From the example above, We have two declarations in the preceding example: firstName is globally scoped because it's defined outside a function, and lastName is locally/function scoped because it's defined within a function that is,  ChecklastName() function:

var firstName = "Destiny";
 
function checkLastName() {
    var lastName = "Idika";
    console.log(lastName); // "Destiny"
    console.log(firstName); // "Idika"
}
 
checkLastName();
console.log(lastName); // Uncaught ReferenceError: lastName is not defined


The Problem with var
var is not block-scoped. When you declare a variable within a code block, using curly braces ({}), its scope "flows out" of the block! For instance:


var name = "Destiny Idika";
 
var Male = true;
if (Male) {
  var name = "Destiny is a Man";
}
 
console.log(name);

The name that points to "Destiny Idika" is global, and the name that points to "Destiny Idika is a Man" is defined within a block. However, when we try printing the name, we run into:
Destiny Idika

var is not block-scoped. We may think that we've defined a local var name to point to "Destiny Idika", but what we've done in reality is overwrite the var name that initially pointed to "Destiny Idika".

Declaring variables using the var declarations everywhere in your code can lead to confusion, overwriting of existing global variables and by extension - bugs, just as we saw in the code snippet.

This is where let and const kick in!

The let Keyword in JavaScript

The let declaration was introduced with ES6 and has since become the preferred method for variable declaration. It is regarded as an improvement over var declarations and is block-scoped (variables that can be accessed only in the immediate block), circumventing the main issue that can arise with using var.

Scope of let
A variable defined with the let keyword has a scope limited to the block or function in which it is defined. For example:


let firstName = "John";
let lastName = "Idika";

let someBool = true;
if(someBool){
    let firstName = "Destiny";
    console.log(firstName);
}
 
console.log(firstName);

In the above example - the firstName referring to "Destiny" and the firstName referring to "John" don't overlap! The code results in:
Destiny
John

The firstName declared within the block SomeBool is limited to the block in scope and the one declared outside the block is available globally. Both instances of firstName are treated as different variable references, since they are of different scopes.
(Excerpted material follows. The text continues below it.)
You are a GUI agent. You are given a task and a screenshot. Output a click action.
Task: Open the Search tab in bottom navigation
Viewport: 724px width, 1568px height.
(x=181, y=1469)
The const Keyword in JavaScript

The const declaration was also introduced with ES6, alongside let, and it is very similar to let. const points to data in memory that holds constant values, as the name implies. const reference variables cannot be reassigned to a different object in memory. For example:

const name = "Destiny";
const name = "Jane";

The Results:
Uncaught SyntaxError: Identifier 'name' has already been declared

Scope of const
The scope of a variable defined with the const keyword, like the scope of let declarations, is limited to the block defined by curly braces (a function or a block). The main distinction is that they cannot be updated or re-declared, implying that the value remains constant within the scope:


const name = "Destiny";
var name = "Emeka";
 
// Uncaught TypeError: Assignment to constant variable

Good Coding Conventions / Good Practices

So, what does this all mean, and which should you choose, other than the obvious requirements to avoid bugs? This can actually be boiled down to a couple of good practices:

  • const is preferred to let, which is preferred to var. Avoid using var.
  • let is preferred to const when it's known that the value it points to will change over time.
  • const is great for global, and constant values like PI.
  • Libraries are typically imported as const.